Having spent the last week as the official Renal consult I think that I’ve begun to understand what the life of a consult resembles. Ideally, you are called into a situation where others have little idea of what is really happening or if there is a specific question that needs answering. The answer, often, lies in the past. One critical event that sent the situation spiraling out of control. Is hindsight really 20/20? That is not always the case, I assure you.

On a typical day I receive anywhere from two to six consults. I thought it be entertaining if I describe a typical consult, as well as my thoughts while it occurs (In yellow).

Consulting Physician (CP): Hi, is this Renal? Listen, I got a guy who just walked in here and he’s got a history of Congestive Heat Failure, diabetes, and hypertension. Anyways, his primary physician sent him cause on the latest lab his creatinine went from one to four. (Creatinine is a sign of kidney function)

Me: Really. What do you think is happening? (Of course, as a physician, you are calling me to support your hypothesis. Obviously, you, a diagnostic machine, a shining knight among the commons, must have an id..)

CP: I have no idea.

Me: Aha!...Ok, so is he on any new medications recently? (Knowing full well, after your extensive training, that medications are likely to be the culprit you asked him a detailed history of recent medications as well as any others which may have caused his sudden decline in kidney function. Why, not since the kingdom of Solomon has such wisdom descended upon the face of the Earth. You are a beacon of light which..)
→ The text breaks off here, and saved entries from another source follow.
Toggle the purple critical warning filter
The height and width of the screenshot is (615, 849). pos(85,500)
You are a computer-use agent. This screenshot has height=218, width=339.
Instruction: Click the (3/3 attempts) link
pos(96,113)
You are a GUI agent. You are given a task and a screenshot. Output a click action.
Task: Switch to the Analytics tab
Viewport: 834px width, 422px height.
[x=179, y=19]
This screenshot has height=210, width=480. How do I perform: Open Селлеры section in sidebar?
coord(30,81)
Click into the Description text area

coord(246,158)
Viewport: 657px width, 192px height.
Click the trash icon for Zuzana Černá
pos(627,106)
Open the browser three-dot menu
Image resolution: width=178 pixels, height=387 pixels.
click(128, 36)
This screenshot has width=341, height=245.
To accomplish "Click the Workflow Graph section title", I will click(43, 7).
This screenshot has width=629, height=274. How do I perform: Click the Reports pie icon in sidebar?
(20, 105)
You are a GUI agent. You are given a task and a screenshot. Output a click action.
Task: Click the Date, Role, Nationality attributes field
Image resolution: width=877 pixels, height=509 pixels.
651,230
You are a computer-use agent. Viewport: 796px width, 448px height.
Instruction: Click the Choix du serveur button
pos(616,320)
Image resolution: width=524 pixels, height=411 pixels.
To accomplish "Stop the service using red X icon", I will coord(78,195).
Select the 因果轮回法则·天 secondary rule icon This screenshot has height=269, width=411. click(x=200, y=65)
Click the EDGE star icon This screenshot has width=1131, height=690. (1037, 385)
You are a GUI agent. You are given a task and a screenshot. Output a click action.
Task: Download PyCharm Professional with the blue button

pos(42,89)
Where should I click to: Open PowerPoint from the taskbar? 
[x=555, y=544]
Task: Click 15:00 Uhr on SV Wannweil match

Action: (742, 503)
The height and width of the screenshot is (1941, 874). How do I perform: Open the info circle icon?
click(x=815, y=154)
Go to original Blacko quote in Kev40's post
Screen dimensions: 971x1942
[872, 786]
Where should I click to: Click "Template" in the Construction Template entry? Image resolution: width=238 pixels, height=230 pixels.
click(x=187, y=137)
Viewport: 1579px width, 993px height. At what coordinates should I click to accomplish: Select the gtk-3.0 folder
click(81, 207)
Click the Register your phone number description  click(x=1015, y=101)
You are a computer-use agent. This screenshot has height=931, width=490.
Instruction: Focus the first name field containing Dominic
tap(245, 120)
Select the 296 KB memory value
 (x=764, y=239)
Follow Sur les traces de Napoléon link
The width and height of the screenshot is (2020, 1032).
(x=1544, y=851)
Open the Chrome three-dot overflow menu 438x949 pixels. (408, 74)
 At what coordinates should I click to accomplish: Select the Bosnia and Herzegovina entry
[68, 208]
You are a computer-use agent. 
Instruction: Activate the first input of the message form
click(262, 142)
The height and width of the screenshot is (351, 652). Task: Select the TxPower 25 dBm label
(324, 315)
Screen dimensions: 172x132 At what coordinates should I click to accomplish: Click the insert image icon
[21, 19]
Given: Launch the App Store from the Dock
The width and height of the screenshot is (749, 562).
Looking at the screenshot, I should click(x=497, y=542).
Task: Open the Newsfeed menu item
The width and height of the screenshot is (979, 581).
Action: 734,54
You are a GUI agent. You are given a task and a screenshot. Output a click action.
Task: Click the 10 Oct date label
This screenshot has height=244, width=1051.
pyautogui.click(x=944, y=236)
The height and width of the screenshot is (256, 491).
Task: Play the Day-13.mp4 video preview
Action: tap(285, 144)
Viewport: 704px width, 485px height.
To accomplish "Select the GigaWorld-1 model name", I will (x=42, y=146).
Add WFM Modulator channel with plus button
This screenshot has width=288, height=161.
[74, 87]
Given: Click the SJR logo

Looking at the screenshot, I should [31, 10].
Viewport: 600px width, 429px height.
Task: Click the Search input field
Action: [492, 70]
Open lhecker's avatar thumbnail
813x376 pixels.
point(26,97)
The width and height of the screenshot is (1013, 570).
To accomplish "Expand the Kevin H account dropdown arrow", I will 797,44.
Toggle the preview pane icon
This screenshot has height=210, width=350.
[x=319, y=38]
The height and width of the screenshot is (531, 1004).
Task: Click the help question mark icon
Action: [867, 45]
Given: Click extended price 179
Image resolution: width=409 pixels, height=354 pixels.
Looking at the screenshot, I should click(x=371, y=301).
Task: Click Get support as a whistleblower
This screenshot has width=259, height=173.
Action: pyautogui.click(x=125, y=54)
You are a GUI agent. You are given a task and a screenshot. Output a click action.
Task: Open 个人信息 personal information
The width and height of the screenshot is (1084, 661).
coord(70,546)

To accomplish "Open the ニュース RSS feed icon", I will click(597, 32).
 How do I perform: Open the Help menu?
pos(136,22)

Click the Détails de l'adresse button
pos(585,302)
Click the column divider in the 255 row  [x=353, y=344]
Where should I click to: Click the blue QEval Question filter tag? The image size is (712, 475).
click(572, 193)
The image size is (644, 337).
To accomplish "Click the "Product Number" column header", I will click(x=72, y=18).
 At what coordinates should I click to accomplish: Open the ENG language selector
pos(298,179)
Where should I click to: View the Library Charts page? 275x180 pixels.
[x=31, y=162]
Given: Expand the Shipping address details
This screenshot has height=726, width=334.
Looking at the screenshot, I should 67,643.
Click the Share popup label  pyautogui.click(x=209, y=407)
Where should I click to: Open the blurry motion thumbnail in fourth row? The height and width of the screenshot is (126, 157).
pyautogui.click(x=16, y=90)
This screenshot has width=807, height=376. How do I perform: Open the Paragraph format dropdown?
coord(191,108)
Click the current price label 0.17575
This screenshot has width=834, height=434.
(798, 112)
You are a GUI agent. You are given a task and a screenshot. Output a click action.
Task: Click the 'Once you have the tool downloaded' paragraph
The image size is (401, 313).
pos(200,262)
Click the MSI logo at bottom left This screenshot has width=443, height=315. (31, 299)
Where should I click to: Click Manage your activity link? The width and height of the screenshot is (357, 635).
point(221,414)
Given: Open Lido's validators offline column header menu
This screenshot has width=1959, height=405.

CP: Wait, I have to ask him that.

Me: Ohhhhh K….So what did the urine electrolytes show? (After four years in medical school and one year of internship I know that you must’ve sent the most important lab by now, knowing full well that the urine electrolytes may give us a lead on what is happening. A Hero of Rome, a Titan among men such as yourself would never call another physician without having done a thorough and extensive…)

CP: Haven’t sent it. You think I should?

Remember, I said “ideally” you are called into a situation where others don’t understand what is happening. More often, you are called into a situation where no one even tried to find out. Thus is the life of a consult.